Talking about "does be", the "do" here is used as an auxiliary, a means of emphasis.

For example: Do be still!
(Note: "Do be still!" actually means "You do be still!")

Thus, in logic, or in some locutions(as Kara introduced), "does be " may work.



Edit: "I'm afraid (you have a prejudice against all dogs), it is really a good dog!" should be:
"I'm afraid (you have a prejudice against all dogs because) it is really a good dog!",
The latter is one sentence.
0 Replies
 
jespah
 
  1  
Reply Mon 9 Dec, 2002 10:22 am
We all used 'from' because it's quicker and a bit closer to the meaning you seem to want, than 'out of'.

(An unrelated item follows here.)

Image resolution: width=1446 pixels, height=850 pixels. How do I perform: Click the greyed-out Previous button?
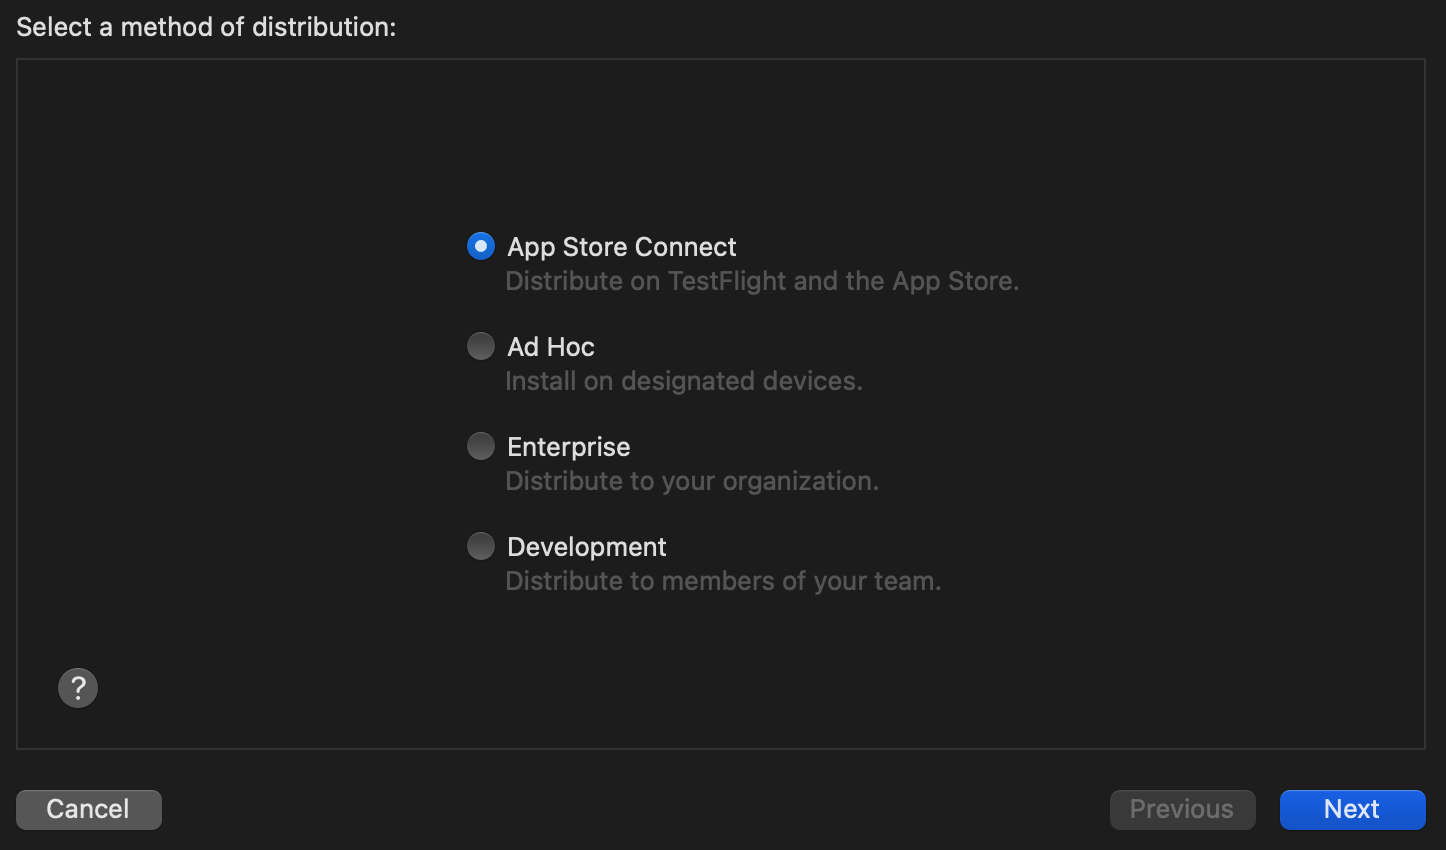(x=1182, y=809)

'Do be still', while technically all right, really isn't the best way to say that sentence - a better way to say it is: 'Be still'. You just don't need the 'do'; it's redundant.

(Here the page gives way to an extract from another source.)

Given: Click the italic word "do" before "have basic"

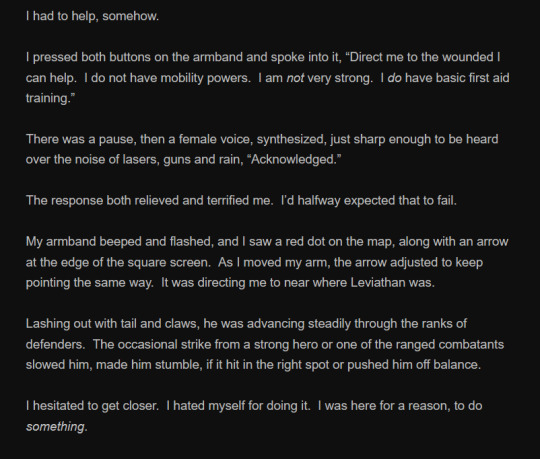Looking at the screenshot, I should pyautogui.click(x=394, y=78).
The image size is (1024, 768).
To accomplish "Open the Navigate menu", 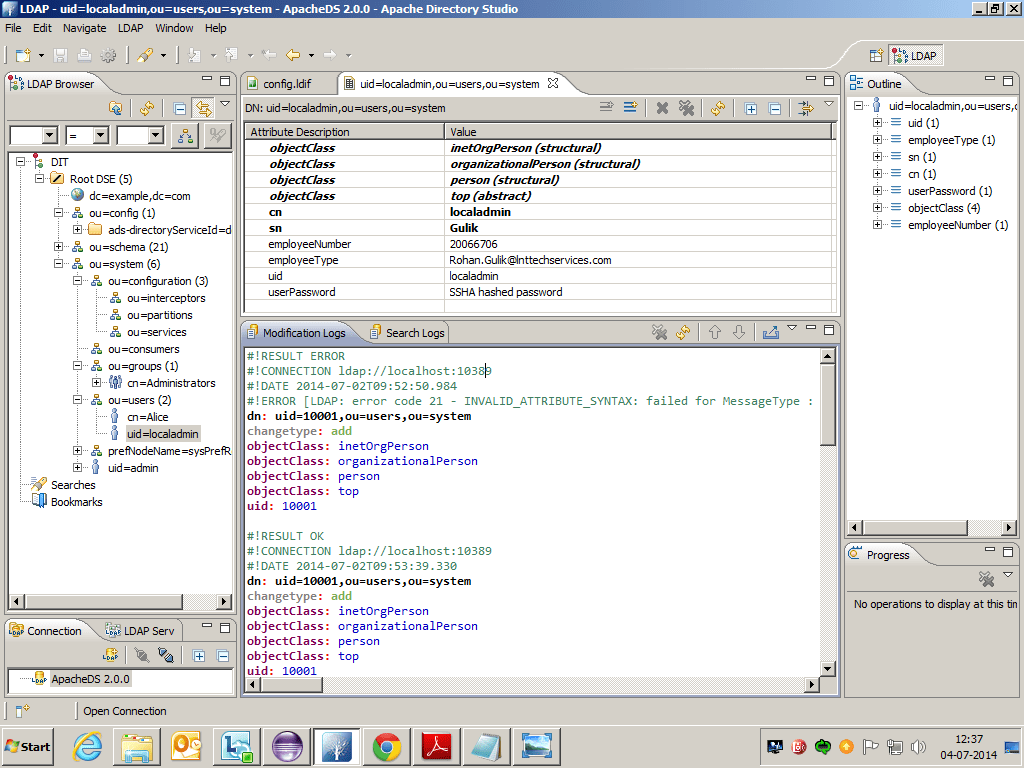I will 84,28.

Kara is (so far as I can tell) telling you about the usages in the South, but these are colloquialisms and aren't technically correct. After all, I know plenty of people who say "ain't" but that doesn't make it correct. It should be "isn't" or "hasn't".

As for your statement: "The second sentence in fact means:

"I'm afraid (you have a prejudice against all dogs), it is really a good dog!", but for terse purpose, the content in the parentheses has been ignored. So the usage actually fits the definition, IMHO. " - to my mind, these should be separate sentences or perhaps you should give some information outside the quotes.

Do you mean "I'm afraid of the dog, but I can see that it really is a good dog"? Do you see where dropping all of those words is making it confusing?
0 Replies
 
oristarA
 
  1  
Reply Tue 10 Dec, 2002 03:32 am
jespah wrote:
......



(1) About your suggesting that "Do be still!" should be "Be still!".
I think you are suggestting that dictionary should invalidate the one of definitions of do at AHD, which is: "Used as a means of emphasis:
I do want to be sure. Do be still!".

(2) About the second sentence: "I'm afraid it is really a good dog!"

The question is that "it is really a good dog" is a pleasant statement or an uppleasant one.
Yes, for you, or for any healthy person who can treat dog properly, the statement sounds pleasant; but for the one who suffers lyssophobia, this statement really sounds unpleasant! For this reason, the former has to soften his statement.

P.S. I'd like to kick out the usage "ain't" without jocular purpose.
0 Replies
 
mikey
 
  1  
Reply Tue 10 Dec, 2002 03:50 am
1. perfect in my book.

2. after 2 or 3 pints i would change the love me, love my dog to 'me' dog.

3. after 4 or 5 pints it's all good!!! but i would add an h in dag to make it a 'proper boston dahg.'
0 Replies
 
Debacle
 
  1  
Reply Tue 10 Dec, 2002 05:42 am
And afta 6 or 7 there's no pint in tryin' to speak atall, at leas' not til the marnin' afta. At wich toime ya moight be tinkin' about 'air a th' dahg. :wink:
0 Replies
 
jespah
 
  1  
Reply Tue 10 Dec, 2002 09:10 am
I'm not suggesting invalidating the dictionary. But "Do be still!" is pretty awkward. You can say "Be still!" and get the same point across a lot more eloquently.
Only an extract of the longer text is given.